I Started Out Writing About Christmas Lights...

I started this post around 5:30p tonight...it was going to be about how the unusually warm December weather apparently gave everyone the same idea..."let's put up Christmas lights!" That was at 5:30p. But when you're married to a funeral director whose "on call" on Sunday night, well, plans can change pretty quick.

It was a quarter to six and I was still stuck on the first line of my post..."Who puts up Christmas lights in 60 degree weather?" The phone rang and it was a death call. Sometime earlier in the afternoon, a lady around my age had collapsed at her home. The paramedics had worked on her for a full hour, but she couldn't be saved. Now normally in Milwaukee, if your under a certain age and you collapse, you earn an automatic trip downtown to see the medical examiner, but in this woman's case, she had been under hospice care at one point...although she wasn't at the time of her death. I'm pretty familiar with that scenario...my mom and I have had several discussions about her going on hospice, and several weeks ago, they did come out to visit my mom. She has COPD, Pulmonary fibrosis, and her kidneys are failing. She has been in the hospital several times this year. She's been in enough times that I can tell you what day they serve the rotissarie chicken...and that you're going to need to salt it...

But my mom turned down hospice for now. And I can understand why. My mom gets pneumonia like some people get colds, but when my mom gets it, it's a trip to the ER, and usually a three day hospital stay. My mom can't take oral antibiotics, or at least the strong ones she needs now, they make her throw-up. So she needs her antibiotics through an IV...but for hospice, antibiotics through an IV is considered "agressive." And they wouldn't allow that if she was in hospice. And to my mom, the thought of choking from pneumonia, is scarier then the thought of having no help as she struggles at home. Now don't get me wrong, she does have my dad, my 17 year old niece, and the neighbors, but she has me everytime she calls and says she doesn't "feel good."

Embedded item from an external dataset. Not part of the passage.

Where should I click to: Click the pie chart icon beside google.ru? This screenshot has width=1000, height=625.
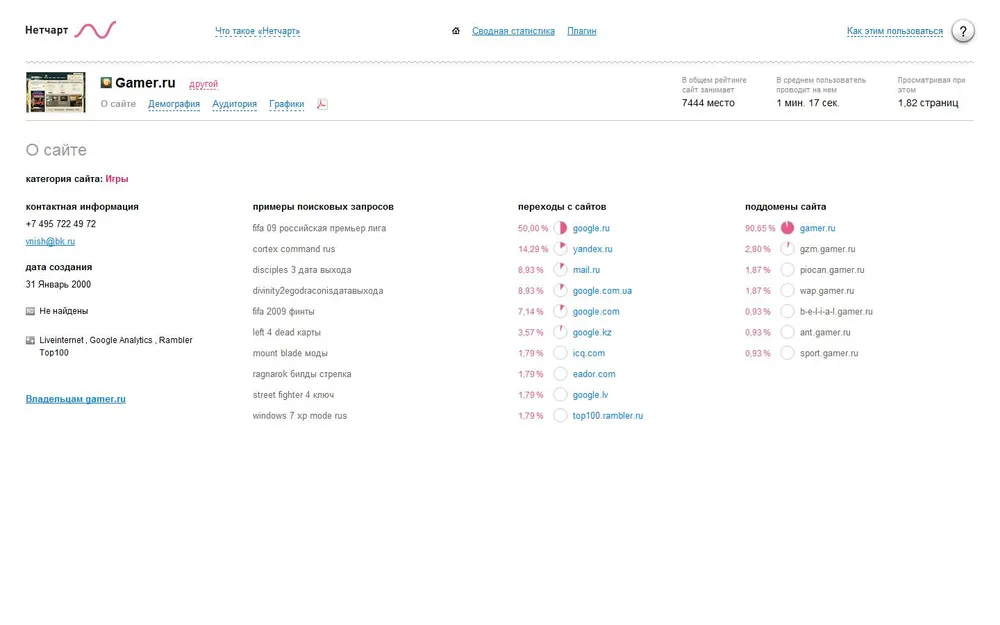560,228
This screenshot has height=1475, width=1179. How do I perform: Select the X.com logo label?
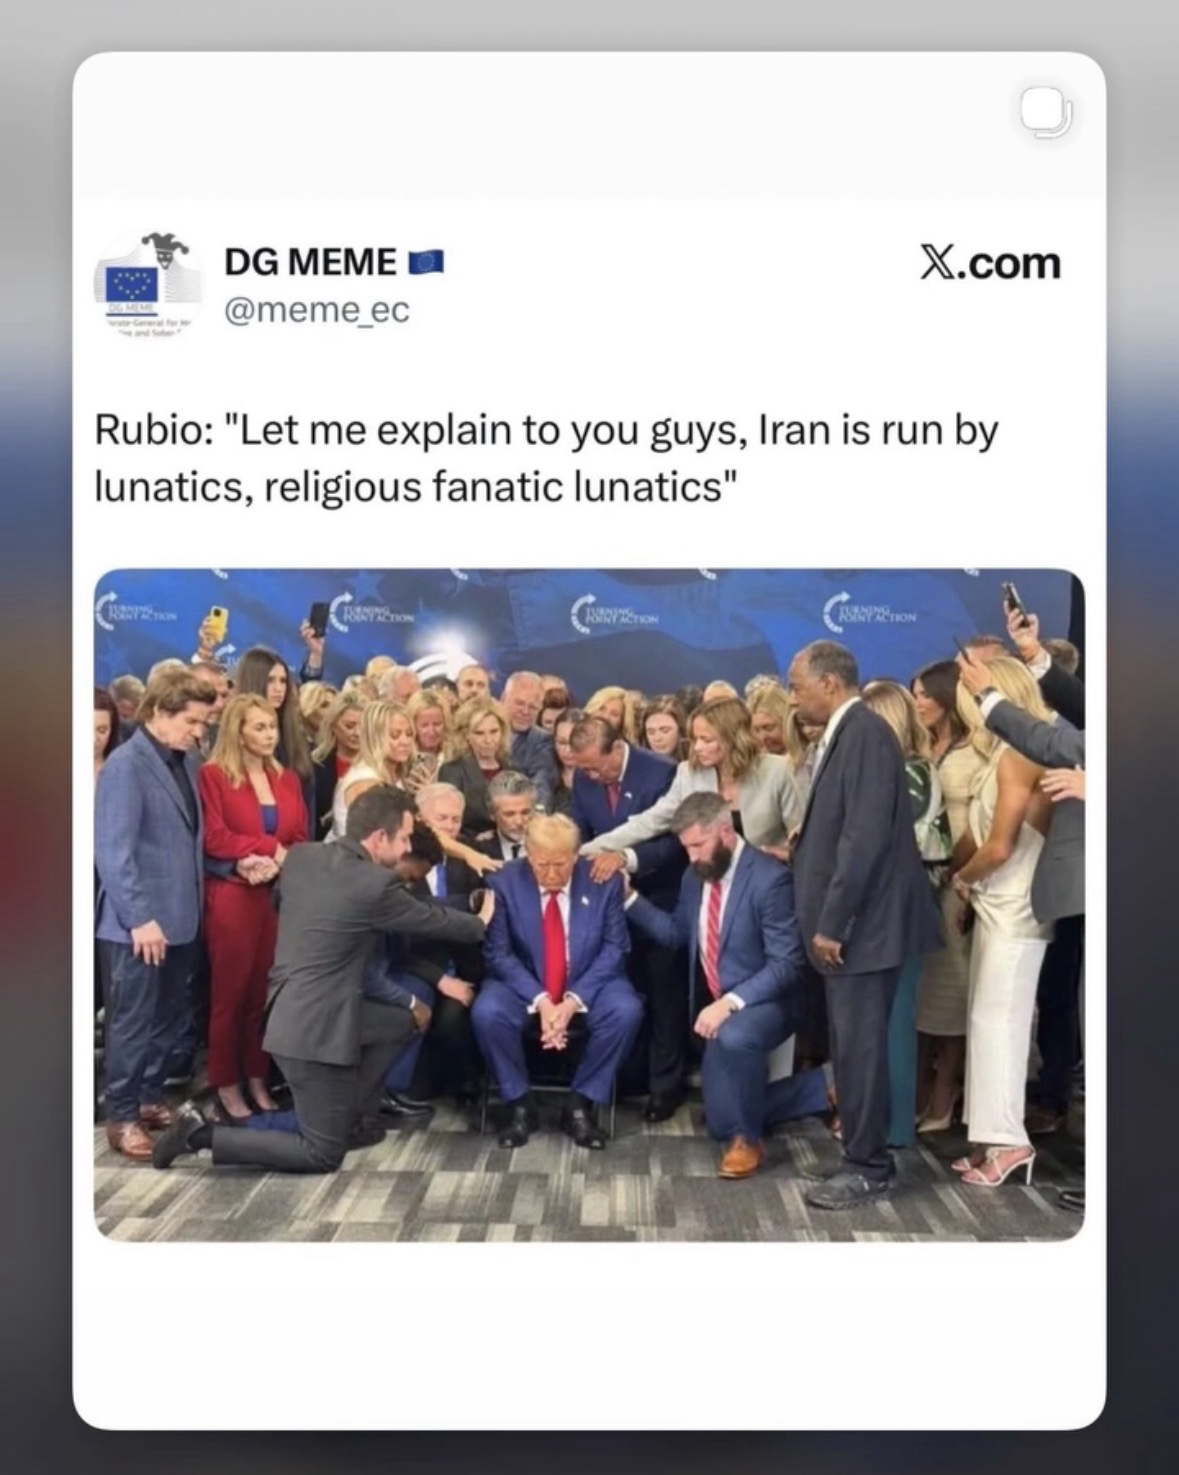coord(989,263)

The last time she didn't "feel good" I immediately got in the car and drove 6 and a half hours to Iowa...I took Highway 18 through the Mississippi River Valley because there's an incredible pizza joint just over the bridge from Wisconsin...in Monona, it's called TJ's and it's worth all the speed traps that line the highway between Madison and the Mississippi...and because GPS said that it's quicker then taking I-90 through Minnesota. It's not. There's no stoplights or signs on I-90...and you can drive 80...opps...70...OK, I only drive 9 over, but that's only if I'm following the trucks...the reason I only do 9 over...one of my radio listeners use to be a sheriff in Wisconsin....he had a saying, "9 your fine, 10 you're mine." I haven't driven 10 over since. Back to my mom, she seemed fine albeit a little tired. But six hours later all hell broke lose, so I rushed her to emergency where they put her in ICU for a couple of days. When she got out they sent over nurses who came in a couple of times a week for three weeks. The nurses made sure my mom was taking the pills she was suppose to and doing her breathing treatments and such. Then when my mom is considered "stable," medicare stops covering them, and my mom's health slowly starts to slide downhill again. And the hospice talk starts all over again.

At a quarter to six, my husband thought he might need my help for this "death call." This woman was at home, on the floor, and my husband wanted to make sure he had enough help to get her out of there. We went over to the funeral home to get the van, and when we drove over to her house...her Christmas lights were on.